Enhancing disproportionation resistance of Zr2Co-based alloys by regulating the binding energy of H atom

Considering the scarcity and radioactivity of tritium, developing efficient tritium recovery and storage technology is essential for the safety and stability of nuclear fusion reactions. Zr2Co alloy is a prospective tritium-getter material, while its poor disproportionation resistance limits the practical application. To address this issue, Zr2Co alloy was modified by alloying and Zr2Co0.9M0.1 (M = Cr, Mn, Fe, Ni, Cu) alloys were prepared. Performance test results indicate that all Zr2Co0.9M0.1 alloys exhibit the main phase corresponding to Zr2Co phase and their hydrogenation phases belong to Zr2CoH5 phase.
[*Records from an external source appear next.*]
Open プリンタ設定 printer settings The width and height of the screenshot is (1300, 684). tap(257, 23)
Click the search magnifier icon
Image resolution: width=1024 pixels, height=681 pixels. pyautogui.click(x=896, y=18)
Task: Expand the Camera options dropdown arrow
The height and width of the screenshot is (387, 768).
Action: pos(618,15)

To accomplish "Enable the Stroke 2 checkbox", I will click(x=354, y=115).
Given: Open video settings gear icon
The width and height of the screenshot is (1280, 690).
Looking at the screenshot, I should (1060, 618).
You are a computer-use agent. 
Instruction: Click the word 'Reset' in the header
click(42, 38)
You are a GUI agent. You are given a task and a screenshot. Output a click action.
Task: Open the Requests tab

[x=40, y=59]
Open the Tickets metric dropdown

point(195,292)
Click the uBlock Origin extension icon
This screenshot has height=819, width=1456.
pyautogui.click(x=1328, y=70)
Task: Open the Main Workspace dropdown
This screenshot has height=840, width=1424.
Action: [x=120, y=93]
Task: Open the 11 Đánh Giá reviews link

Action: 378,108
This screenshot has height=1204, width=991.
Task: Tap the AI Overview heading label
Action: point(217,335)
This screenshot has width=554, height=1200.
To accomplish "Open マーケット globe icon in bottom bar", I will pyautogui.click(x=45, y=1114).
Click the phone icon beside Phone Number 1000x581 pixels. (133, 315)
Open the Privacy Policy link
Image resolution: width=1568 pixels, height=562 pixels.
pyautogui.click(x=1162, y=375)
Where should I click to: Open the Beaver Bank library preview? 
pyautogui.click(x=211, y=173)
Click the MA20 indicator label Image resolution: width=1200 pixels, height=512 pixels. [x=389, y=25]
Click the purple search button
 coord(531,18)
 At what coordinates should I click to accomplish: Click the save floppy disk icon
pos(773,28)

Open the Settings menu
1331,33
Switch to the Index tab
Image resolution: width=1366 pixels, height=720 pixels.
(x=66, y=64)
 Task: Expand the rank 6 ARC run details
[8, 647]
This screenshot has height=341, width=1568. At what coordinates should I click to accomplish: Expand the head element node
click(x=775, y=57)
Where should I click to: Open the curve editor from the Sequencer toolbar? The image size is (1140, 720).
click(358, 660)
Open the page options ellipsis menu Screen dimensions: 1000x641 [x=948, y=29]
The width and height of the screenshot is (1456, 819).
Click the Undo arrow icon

Alloying improves the hydrogen storage capacity and reduces the hydrogenation equilibrium pressure of Zr2Co alloy. Zr2Co0.9Cr0.1, Zr2Co0.9Mn0.1, and Zr2Co0.9Fe0.1 alloys have hydrogen storage capacities above 2 wt% and hydrogenation equilibrium pressures approximately 10−7 Pa at room temperature. Furthermore, Zr2Co0.9M0.1 alloys have better disproportionation resistance compared to Zr2Co alloy. Notably, Zr2Co0.9Fe0.1 and Zr2Co0.9Ni0.1 alloys possess interstitial sites with moderate hydrogen binding energies, resulting in stronger disproportionation resistance than that of other alloys. Therefore, Zr2Co0.9Fe0.1 alloy is the most promising tritium-getter material among the studied materials. The cycling performance of Zr2Co0.9Fe0.1 alloy is investigated and a superior capacity retention of 94 % is found out. This work shed light on the further exploration of tritium-getter materials.